Data extracted from a collection

────────────────────

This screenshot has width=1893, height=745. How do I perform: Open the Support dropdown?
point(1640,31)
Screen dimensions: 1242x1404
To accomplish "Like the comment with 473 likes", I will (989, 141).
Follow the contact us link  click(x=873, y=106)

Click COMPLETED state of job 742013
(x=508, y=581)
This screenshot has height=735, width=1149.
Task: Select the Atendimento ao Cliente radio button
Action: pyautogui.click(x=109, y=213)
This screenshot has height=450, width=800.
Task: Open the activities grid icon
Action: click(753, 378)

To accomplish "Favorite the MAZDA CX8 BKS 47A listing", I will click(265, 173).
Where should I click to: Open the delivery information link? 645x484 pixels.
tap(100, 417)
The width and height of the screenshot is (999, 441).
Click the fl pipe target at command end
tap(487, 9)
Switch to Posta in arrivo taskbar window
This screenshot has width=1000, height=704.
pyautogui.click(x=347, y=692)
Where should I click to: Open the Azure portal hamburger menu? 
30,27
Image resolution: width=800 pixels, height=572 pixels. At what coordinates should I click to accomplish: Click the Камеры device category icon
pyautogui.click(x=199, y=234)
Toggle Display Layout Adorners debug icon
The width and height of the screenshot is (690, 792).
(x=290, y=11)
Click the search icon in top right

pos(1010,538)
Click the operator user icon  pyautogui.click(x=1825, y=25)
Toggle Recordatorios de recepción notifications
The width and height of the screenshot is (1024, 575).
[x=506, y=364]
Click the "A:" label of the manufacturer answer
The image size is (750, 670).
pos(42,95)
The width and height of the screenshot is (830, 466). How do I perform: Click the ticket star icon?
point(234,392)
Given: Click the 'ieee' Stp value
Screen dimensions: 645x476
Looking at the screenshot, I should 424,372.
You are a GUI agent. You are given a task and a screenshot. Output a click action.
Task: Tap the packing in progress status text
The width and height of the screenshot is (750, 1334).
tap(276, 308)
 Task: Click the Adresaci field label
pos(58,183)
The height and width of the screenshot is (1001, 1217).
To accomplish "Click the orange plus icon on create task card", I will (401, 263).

────────────────────

- Work to complete -
Filter the entries and copy out every line with the word "will".

- Solution to the problem -
To accomplish "Like the comment with 473 likes", I will (989, 141).
To accomplish "Favorite the MAZDA CX8 BKS 47A listing", I will click(265, 173).
To accomplish "Click the orange plus icon on create task card", I will (401, 263).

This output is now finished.